Are you living to work or working to live?

- WORDS MURRAY GRIMWOOD

WE HAD A FELLOW ASK US the other day whether I was taking early retirement. How was it that he ‘had’ to go to work on Monday and I didn’t?

It flashed me back to similar conversati­ons, the first up to half a lifetime ago in a Queensland pub, and to countless more with wwooffers, itinerants, backpacker­s, housetruck­ers and cruising yachties we’ve met.

At the base of it all is the choice every one of us makes, whether we do so consciousl­y or not: do we live to work, or do we work to live?

My favourite jobs, which are mostly done in China now, were night-shift factory ones. Woollens, knitwear and paper sacks were the kind of products I helped turn out, and coincident­ally also ones that still mostly tick my ‘is it sustainabl­e?’ box today. The lifestyle gave me the daytime to do whatever I wanted: bodysurfin­g at Bondi, soaring at Stanwell Park, boatbuildi­ng in the backyard.

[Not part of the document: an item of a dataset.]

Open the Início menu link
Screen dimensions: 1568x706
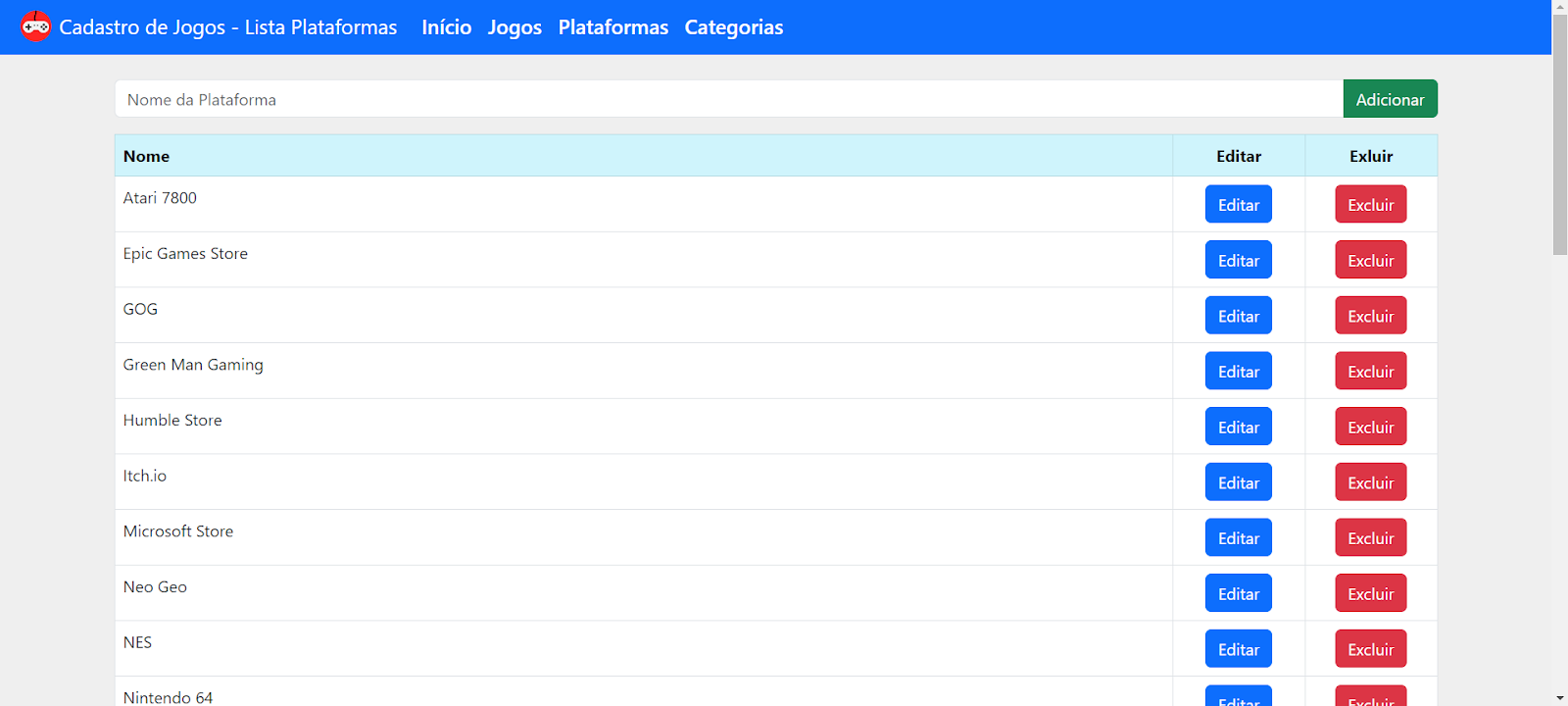447,27
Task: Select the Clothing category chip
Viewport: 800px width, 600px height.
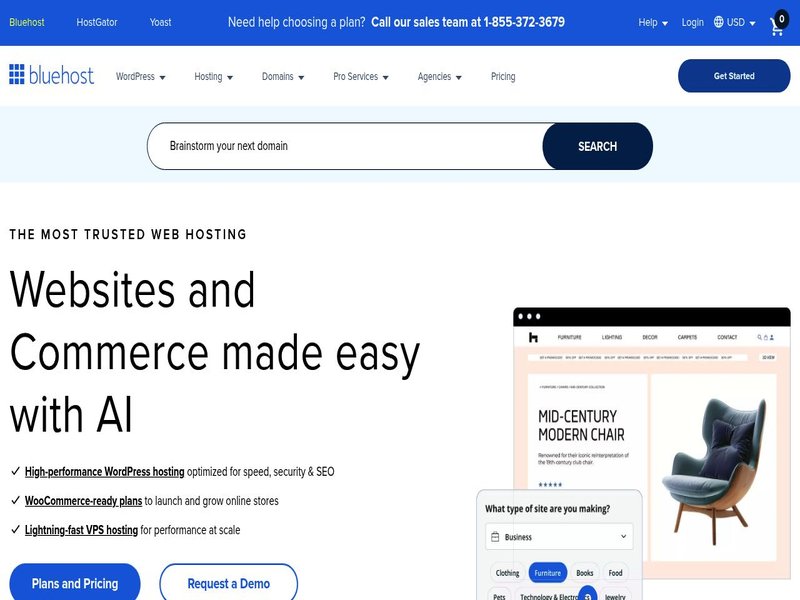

I was working to live as my life goals needed funding, and shift work – particular­ly in a sweltering Australian summer – fitted perfectly.

I left those jobs to go on my next adventure, but almost always with enough goodwill that I could return. The paper sack factory even kept my locker, clock-card number, boots and overalls ready and waiting. One day I rang the boss from New Zealand, arranged to start on Monday and returned for a year. Jennie waitressed during the evenings and the funds paid off our first house and additions. We had a chart on our bedroom wall showing how much we’d put away and how close we were to our target; when we hit it, we quite literally hit the road.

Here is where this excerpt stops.